In Baltimore County Redistricting Case, Plaintiffs Say New Council Map Doesn’t Comply With Voting Rights Act

A map proposal from plaintiffs in the Baltimore County Council redistricting lawsuit, with the county council’s revised proposal outlined in red. Screenshot form court documents.

Plaintiffs in a federal lawsuit against the Baltimore County Council’s redistricting plan argued in a Thursday court filing that a new map for county council districts, submitted by the council, still fails to comply with the Voting Rights Act.

U.S. District Court Judge Lydia Kay Griggsby ordered the new map in February, saying the council’s plan needed to include either “two reasonably compact majority-Black Districts” or another council district in which Black voters “otherwise have an opportunity to elect a representative of their choice.”

Five of seven districts in the plan that the council approved in December were majority white and another, District 1, had a 49.41% white plurality in its voting age population.

Roughly 30% of county residents are Black, according to the U.S. Census data, and nearly half are people of color.

The council submitted newly redrawn districts to the court late Tuesday evening. That plan includes a smaller Black majority, 61.12%, in District 4 and includes a white plurality, at 45.80%, rather than a white majority, in District 2. The new District 2 also would have higher percentage of Black residents, moving from 29.58% in the council’s December map to 41.22% in the new map.

Attorneys for the plaintiffs — Baltimore County NAACP, Common Cause Maryland, the League of Women Voters of Baltimore County, and several Black voters in the county — argued Thursday that the new council map still dilutes Black voters’ power.

“This amounts to making the violation of [the Voting Rights Act] a little less egregious but not curing it, then asking the Court to overlook the violation because it’s not as bad as the violation originally proposed,” the attorneys wrote. “There is no legal authority for such an approach.”

The plaintiffs argue that two majority Black districts can be drawn.
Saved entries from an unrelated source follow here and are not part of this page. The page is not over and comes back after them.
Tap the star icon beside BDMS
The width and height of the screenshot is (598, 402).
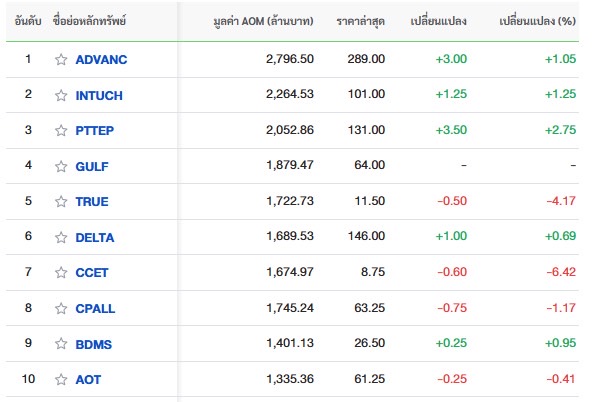pos(61,344)
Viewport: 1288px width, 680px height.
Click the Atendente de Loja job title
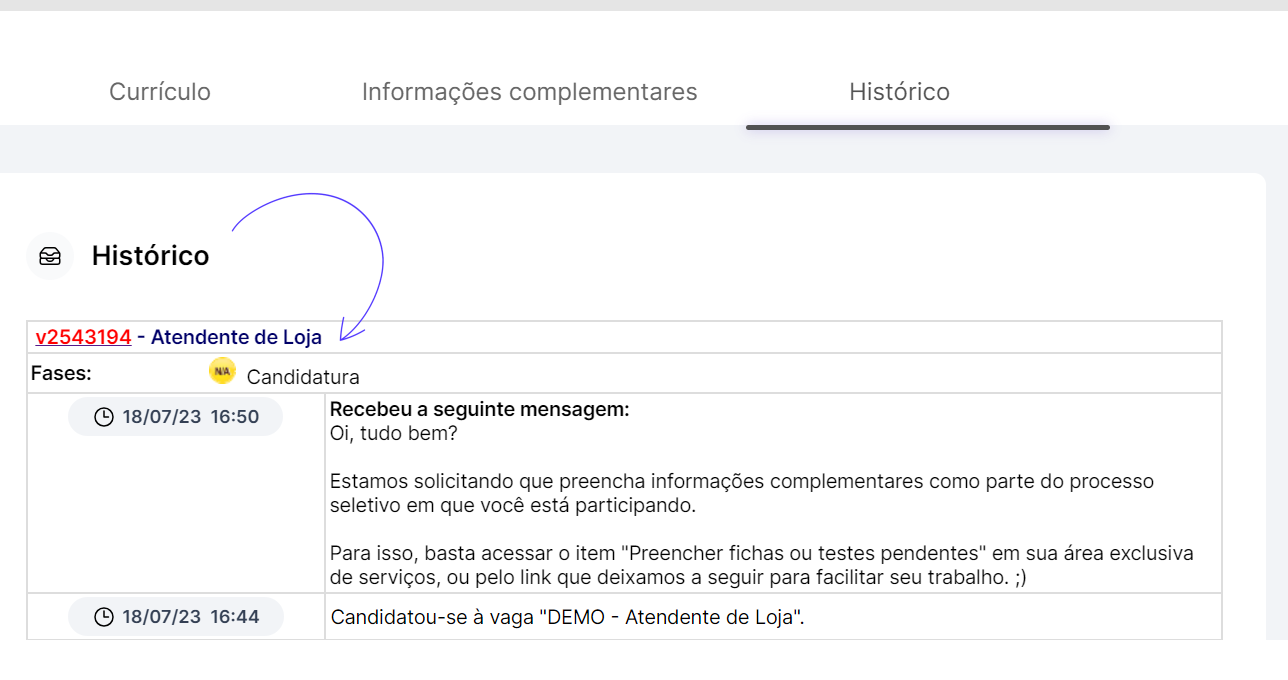pyautogui.click(x=236, y=337)
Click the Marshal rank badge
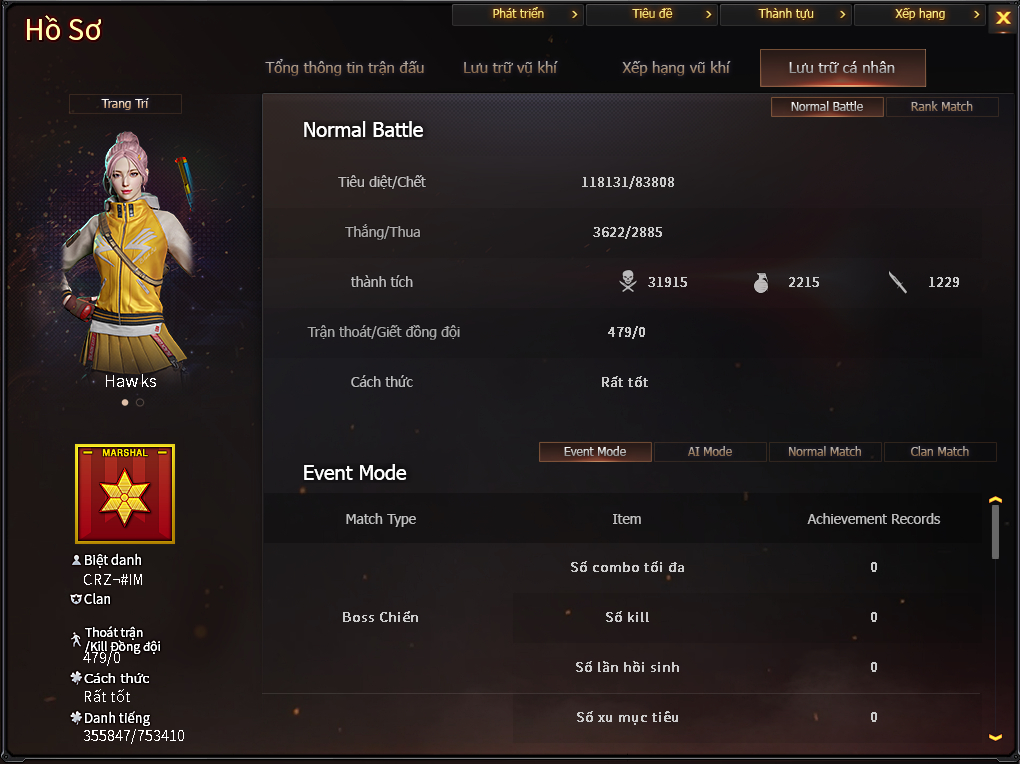Viewport: 1020px width, 764px height. (x=125, y=493)
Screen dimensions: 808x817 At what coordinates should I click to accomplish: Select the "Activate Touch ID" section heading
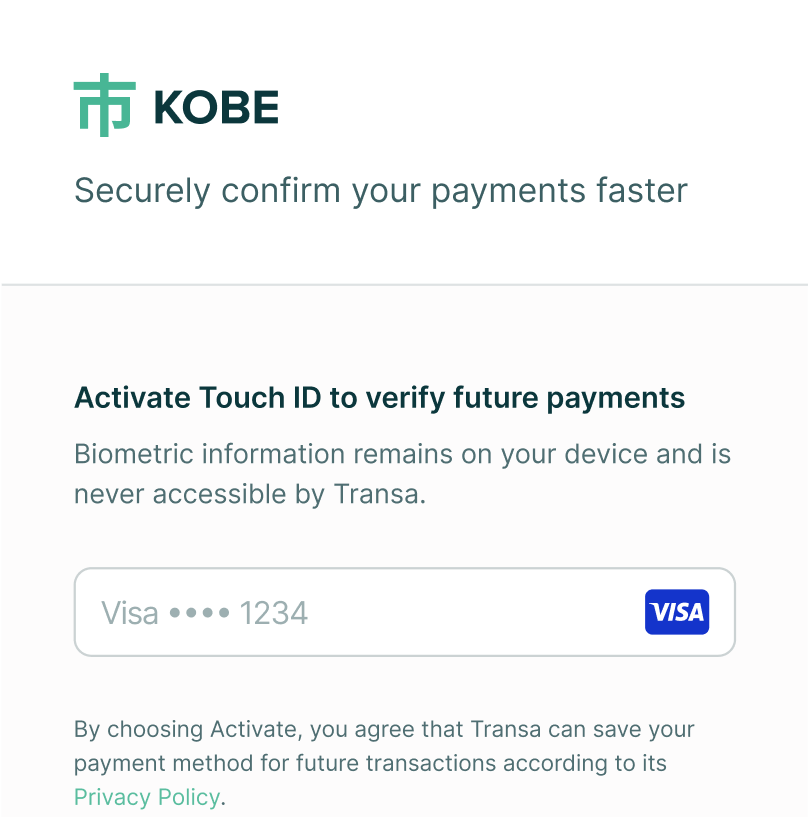pyautogui.click(x=379, y=398)
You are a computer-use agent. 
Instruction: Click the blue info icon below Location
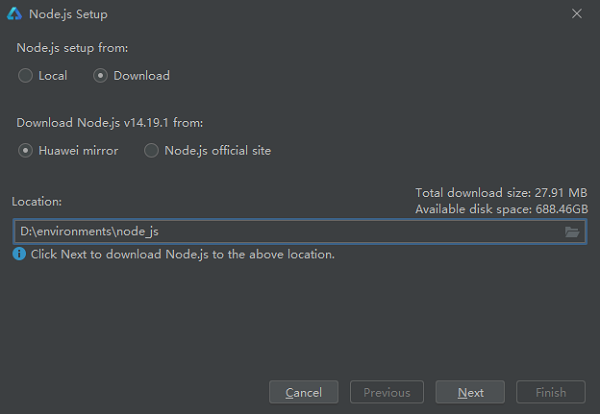19,254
Their filing included a map drawn by William Cooper, a demographer and redistricting expert for plaintiffs, that included two majority Black districts.
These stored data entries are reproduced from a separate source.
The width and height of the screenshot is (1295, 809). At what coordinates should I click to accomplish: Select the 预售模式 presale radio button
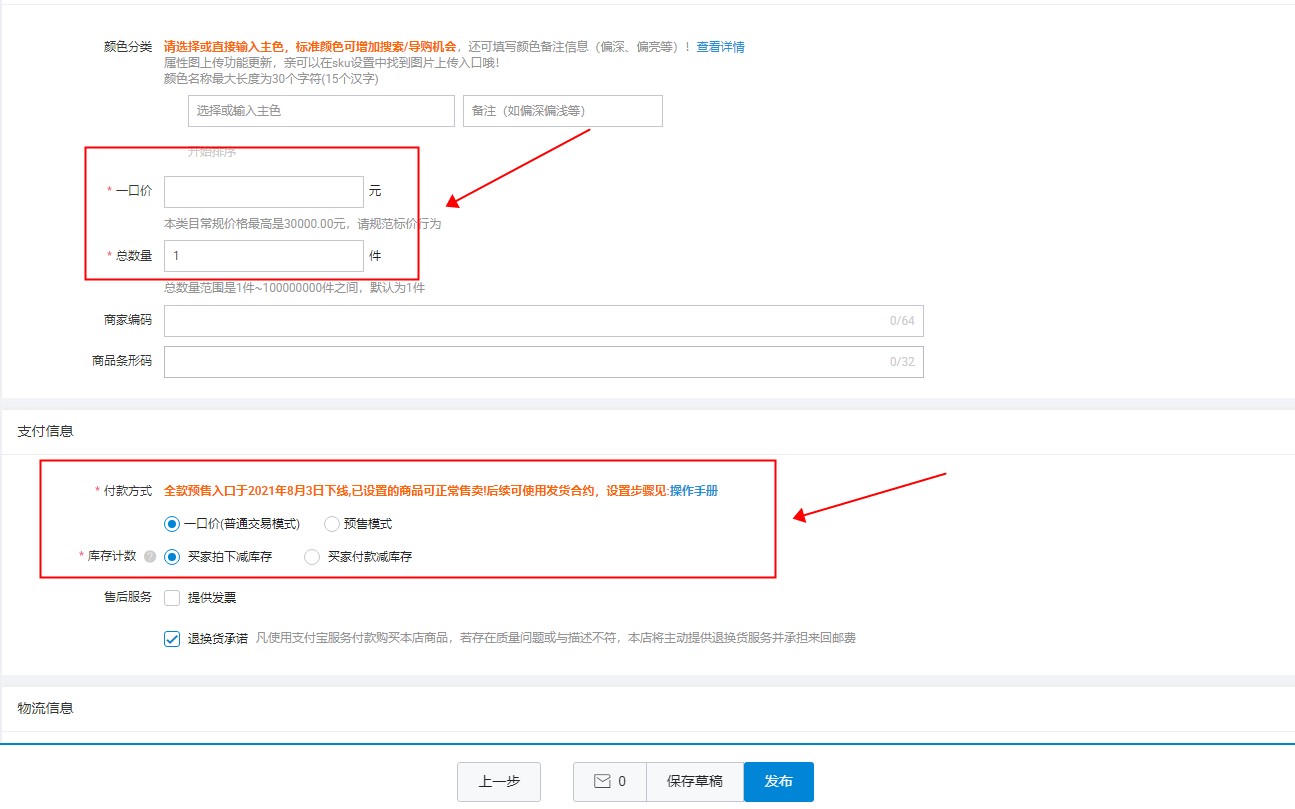point(332,524)
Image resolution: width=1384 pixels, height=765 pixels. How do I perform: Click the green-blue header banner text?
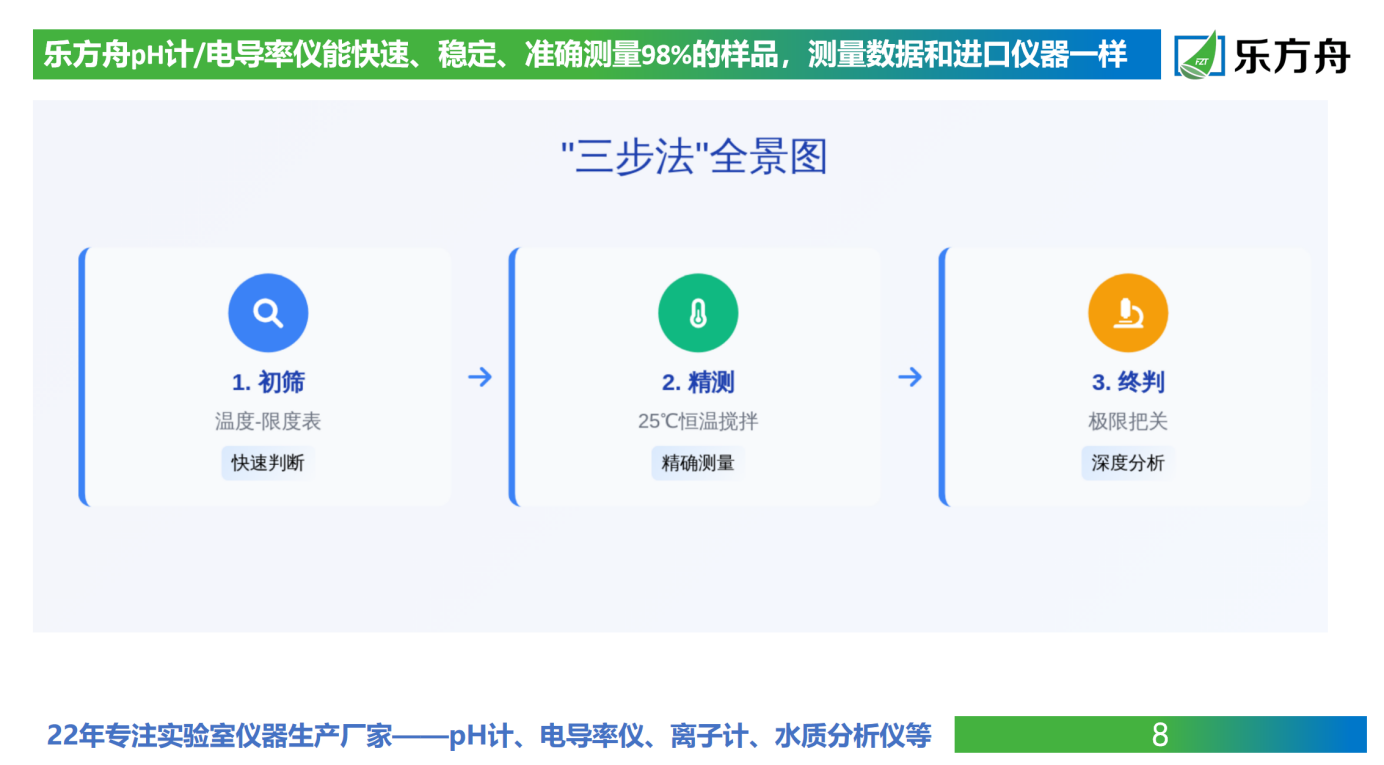point(585,54)
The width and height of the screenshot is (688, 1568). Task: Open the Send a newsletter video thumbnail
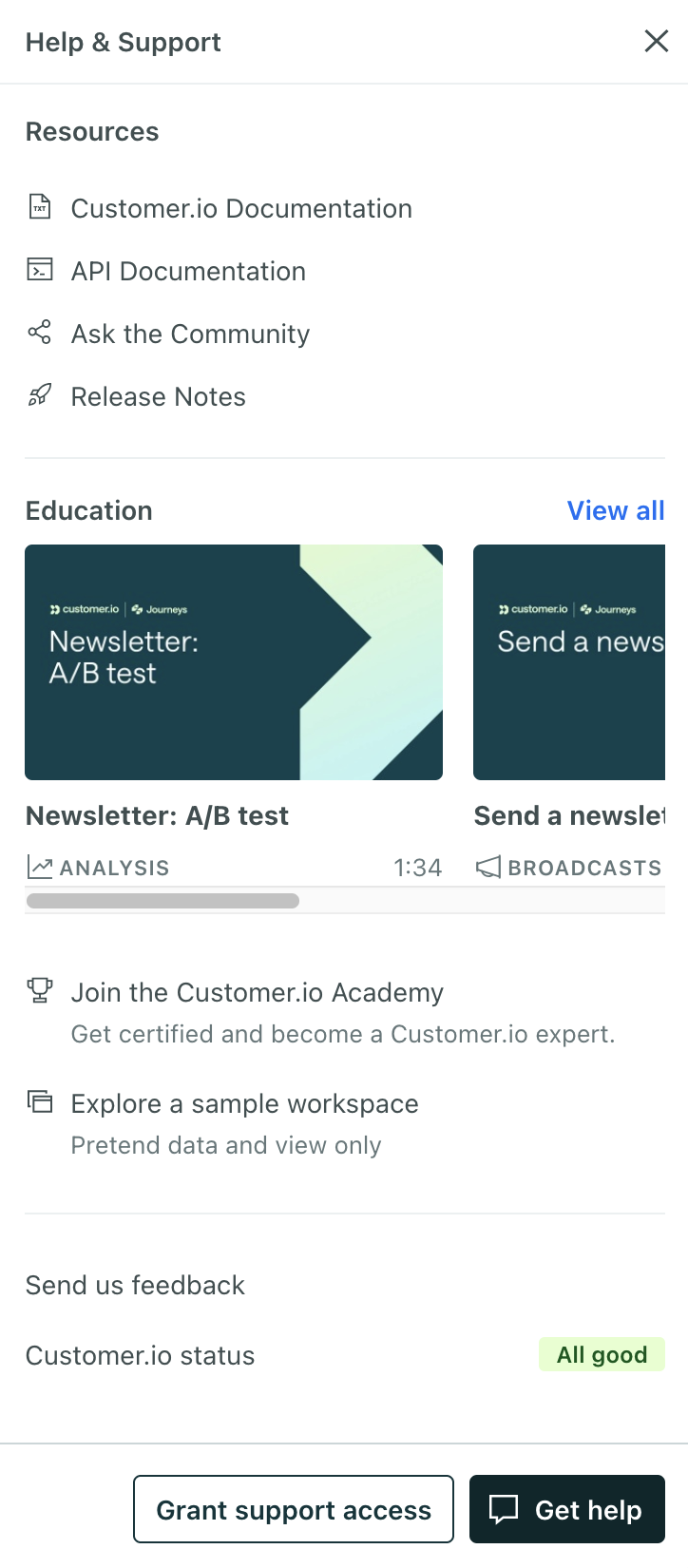click(x=569, y=661)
Cooper argued that the council’s newly proposed map still “packs” a supermajority of the county’s Black population into District 4 and also “cracks” majority Black communities including Woodlawn, Milford Mill, Randallstown and Owings Mills by splitting them among multiple districts.

Attorneys for the county said in their Tuesday filing that the council’s new map complies with the Voting Rights Act by making District 2 a “crossover” or “coalition” district.

“The Court ordered the County to create a new map with a second district that will give Black voters ‘an opportunity to elect a representative of their choice and that comports with the requirements of the Voting Rights Act,’” the county’s Tuesday filing states. “The new proposed redistricting map does exactly that. Under the new proposed redistricting map, District 2, which was already a crossover district, will function as an even stronger one.”

Baltimore County’s only current majority-Black council district was drawn in 2001 after a push from civil rights activists. Residents of that district have elected a Black council member in every election since it was created, while majority white districts have elected white council members. Baltimore County Council Chair Julian E. Jones Jr. (D) is the only Black council member.

Jones said in a Tuesday press release that “opportunities exist now more than ever for people of color to get elected in Baltimore County” with the council’s newly submitted map.

The plaintiffs countered that, although elections under the proposed plan “would be more competitive,” Black voters could still be outvoted by a white voting bloc in the redrawn district. The new District 2, plaintiffs wrote, doesn’t have the same effect as another majority Black district.

“The County went from an egregious plan, where the County’s white population (52% of the total County population) controlled 86% of council districts, to a slightly less egregious plan where the same white population still controls 86% of council districts,” the plaintiffs wrote.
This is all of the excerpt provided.